# WOW! This is the find of the CENTURY!



## Logan's Daddy (May 3, 2008)

So I was browsing through the local Goodwill with my wife, "treasure hunting" as we like to call it and I stumbled across this:









Which was attatched to this:







and needless to say, I bought it immediately.

It is a 48"w x 18"d x 20"h 75 gallon frameless acrylic aquarium with a black acrylic back and rounded corners.

Made by "aqua view"  Who apparenlty used to only make large aquariums but when they nearly went bankrupt switched to only making small desktop acrylic tanks to sell to pet store chains / department stores.

It looks like it was never actually used, but only stored somewhere fairly dirty. The protective paper is intact on the bottom, and the right side is heavily scratched, looks like it was probably stored on end in a warehouse for some time. The scratches are repairable and I think I definitely found a treasure here!

Scratches: 

Looks like I'll be "expanding" my aquascape soon...


----------



## cah925 (Jun 23, 2007)

congrats, a little TLC and elbow grease and you've got yourself another toy...er tank.


----------



## hoppycalif (Apr 7, 2005)

That is a very nicely proportioned tank for aquascaping. Good price too! Now, are you ready to build a DIY stand for it? And, a DIY light fixture?


----------



## orlando (Feb 14, 2007)

Unbelievable! What a score. Have you decided how your going to hang a light fixture over it yet?


----------



## Logan's Daddy (May 3, 2008)

Yeah thanks guys, I'm pretty happy....

I don't think my wife will let me have 2 tanks at the same time in our moderately sized apartment so my 34 gallon signature tank will probably end up in storage with the contents transferred to this new one.

As for a stand I'm thinking maple... I've already been messing with sketch-up and have a modified version of the stand I built for the 34 in the works, I plan for it to be fine furniture grade with four doors and a dark espresso finish, more on that to come.

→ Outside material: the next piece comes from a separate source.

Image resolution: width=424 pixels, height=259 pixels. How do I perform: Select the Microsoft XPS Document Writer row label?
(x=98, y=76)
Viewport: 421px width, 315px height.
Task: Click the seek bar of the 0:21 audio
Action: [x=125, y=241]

Lighting... hmmmmm. Those two holes in the euro brace almost scream for metal halide pendants. 
I don't know, I'm open to suggestions. My DIY screw in CFL's work quite well on the 34, The 75 is long enough for 4' tubes, maybe a 6 tube DIY T8 flourescent fixture? 192 total watts = 2.5 wpg.

What do you think about filtration? I like my HOT Magnum so I was looking at the magnum 350 canister for this tank, any thoughts on this?


----------



## davemonkey (Mar 29, 2008)

What a FANTASTIC treasure hunt outcome! I can't wait to see how you transition from the 34.

I had a Magnum 350 canister back in my "Oscar" days and was very pleased with it. Never had any problems and the water stayed clean.


----------



## The old man (Apr 12, 2008)

I have had a Magnum 350 for about a year and it does a good job. You may want to also consider a new Marineland C-360 also. I just got one for my new tank, but don't have the tank set up yet so can't give any comments on it. I got it because of the 4 media containers where as the 350 is a bit limited in this respect. Both are rated within 10 gal per hour of each other.


----------



## hoppycalif (Apr 7, 2005)

The lighting you use is going to depend on your budget. Six T8 bulbs should work well, if you use some really bright white paint for the inside surfaces of the fixture. And the cost would be very low. T5 bulbs would give more light or use less watts, but would cost a lot more. And, MH pendants would give a totally different appearance, at a price, of course.

I hope you post DIY threads for anything you decide to build for yourself.


----------



## Logan's Daddy (May 3, 2008)

Thanks for the lighting input hoppy, I look to you as a bit of an unofficial expert in that particular area... 
Budget is definitely a concern, so the MH is probably out for now, and you can definitely count on plenty of DIY threads in the near future.

As for the filter I was actually looking at the 350 _because of the fact that it doesn't have all of the media chambers. I have run the HOT Magnum in two different tanks for over two years and have never had anything inside other than filter floss and occasionally the micron cartridge for polishing. My thoughts in a planted tank are that any other filtration media is just unnecessary.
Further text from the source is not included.